Battisti foi condenado à revelia pela Justiça italiana, em 1993, por dois "homicídios qualificados" cometidos em 1978 e 1979 e cumplicidade em assassinatos. O ex-militante de extrema-esquerda afirma que "reconhece esse período histórico", mas ao mesmo tempo diz que é inocente. "É possível ter um olhar crítico sobre o próprio passado e não se arrepender", afirmou certa vez.
"É uma estupidez tentar mudar a sociedade através das armas. Mas admitamos, na época todo mundo pegava em armas!

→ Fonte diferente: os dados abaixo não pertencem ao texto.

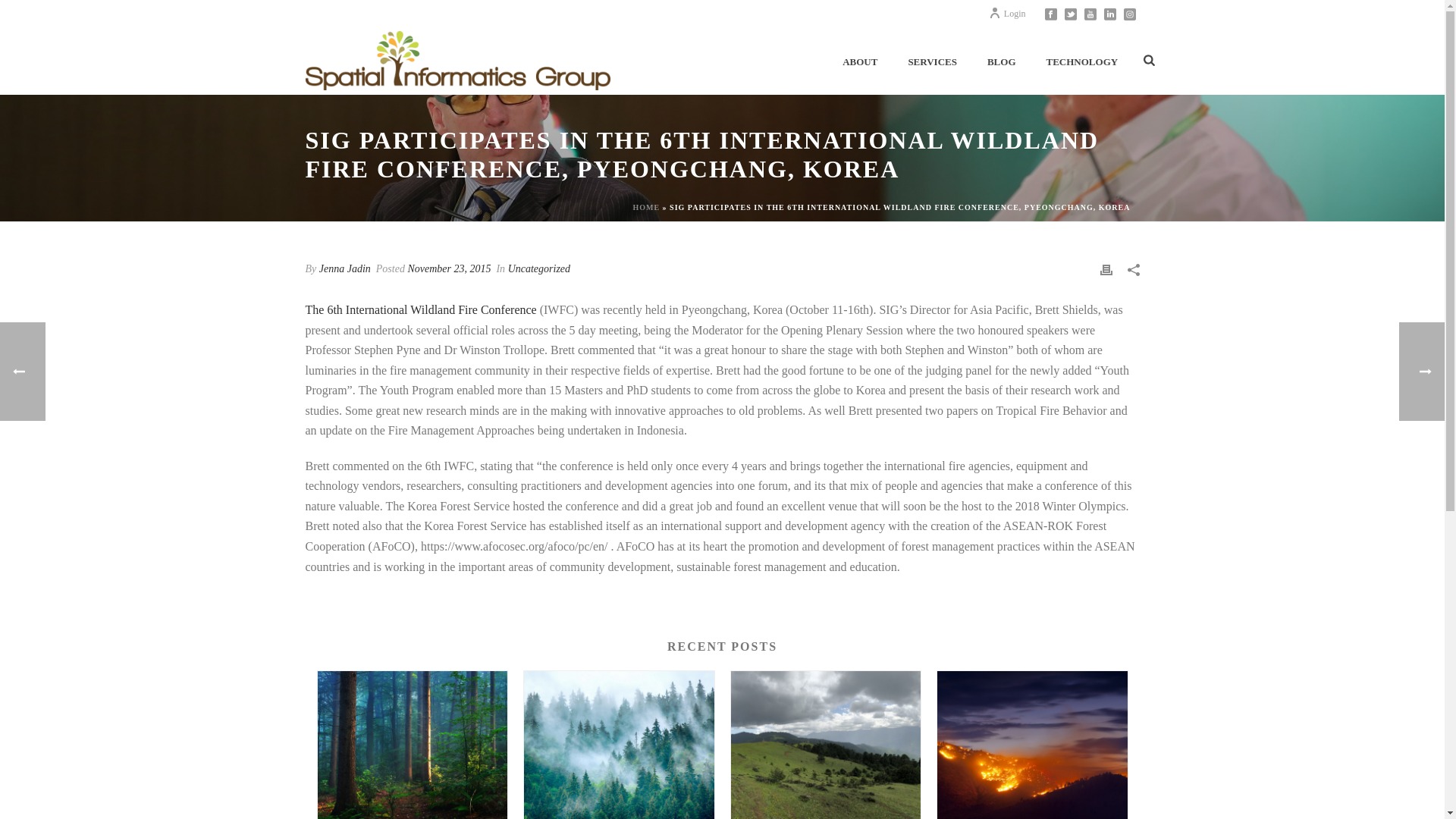
SERVICES (932, 60)
ABOUT (859, 60)
Pyregence Webinar Series (1031, 744)
Login (1007, 13)
TECHNOLOGY (1082, 60)
ABOUT (859, 60)
TECHNOLOGY (1082, 60)
Posts by Jenna Jadin (344, 268)
BLOG (1001, 60)
SERVICES (932, 60)
Print (1105, 268)
BLOG (1001, 60)
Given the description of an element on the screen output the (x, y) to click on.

Havia guerrilheiros no mundo inteiro, e a Itália vivia uma situação pré-revolucionária", afirmou ele, em 2011, durante uma das poucas entrevistas dadas à imprensa.
"Faz 30 anos que não me considero mais um militante político, mas alguém que milita pela literatura", acrescentou.
Trajetória de Battisti: prisões e fugas, seis livros escritos
Poliglota e polemista, de voz suave com discurso às vezes incendiário, Cesare Battisti nasceu em 18 de dezembro de 1954, ao sul de Roma, em uma família comunista de origem católica. Após breves períodos na prisão por delitos comuns, no final da década de 1970 ele entrou para a luta armada, tendo participado dos chamados "anos de chumbo", marcados por atentados de extrema-direita e de extrema-esquerda.
Em junho de 1979, Battisti ficou detido em Milão devido à investigação por um dos homicídios. Dois anos depois, ele foi condenado a doze anos de prisão por "participação em grupo armado" e "ocultamento de armas".
Então, ele conseguiu fugir da prisão de Frosinone, próxima a Roma, e viajar até França e México. Em seguida, Battisti retornou à França.
Na França, ficou refugiado entre 1990 e 2004, graças à proteção do presidente socialista François Mitterrand, que se comprometeu a não extraditar um único membro da extrema-esquerda que tivesse renunciado à luta armada. Assim como uma centena de ativistas italianos nos anos '70, refez sua vida em Paris.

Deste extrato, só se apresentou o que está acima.